This post is part of Me-TV’s Summer of Classic TV Blogathon, hosted by the Classic TV Blog Association. Go to http://classic-tv-blog-assoc.blogspot.com to view more posts in this blogathon. You can also go to http://metvnetwork.com to learn more about Me-TV and view its summer line-up of classic TV shows.
Star Trek began as a failed TV pilot episode in 1964. In “The Cage,” Jeffrey Hunter stars as Captain Christopher Pike and Leonard Nimoy appears in a supporting role as science officer Spock. NBC rejected the Star Trek pilot for being “too cerebral.”
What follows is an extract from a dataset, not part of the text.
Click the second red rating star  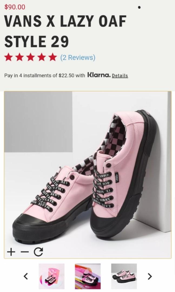click(x=19, y=57)
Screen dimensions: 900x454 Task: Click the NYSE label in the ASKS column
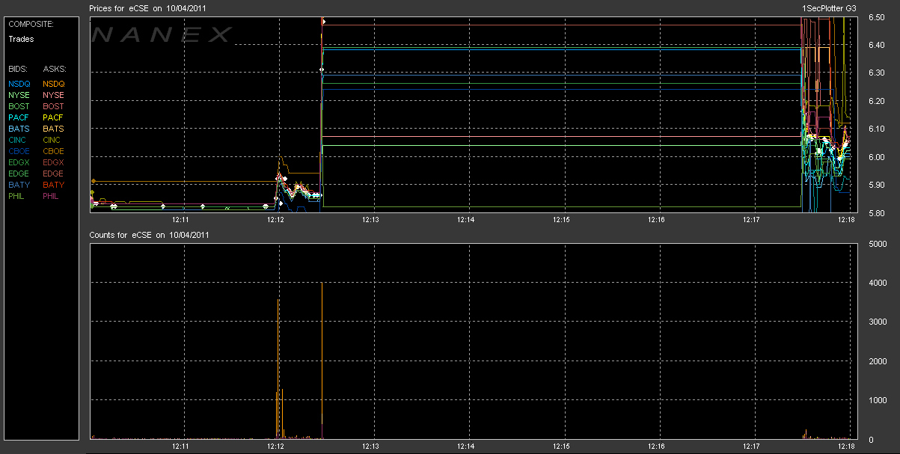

In 1965, creator Gene Roddenberry returned with a second pilot for his proposed Star Trek series. “Where No Man Has Gone Before” features more action, though it retains the satanic-looking Spock character against NBC’s wishes. Starring William Shatner as Captain James Kirk and Nimoy in an expanded role as Spock, the second pilot sold Star Trek.
The series proper hit the airwaves in September 1966. In almost every case, episodes were self-contained and could essentially be viewed in any order. In fact, episodes often aired out of sequence during their original broadcasts due to varying times to complete post-production on each installment. In syndication, episodes also aired in various haphazard orders, which continues to this day. Even Star Trek DVD and Blu-ray season sets present episodes in the random sequence of original broadcast.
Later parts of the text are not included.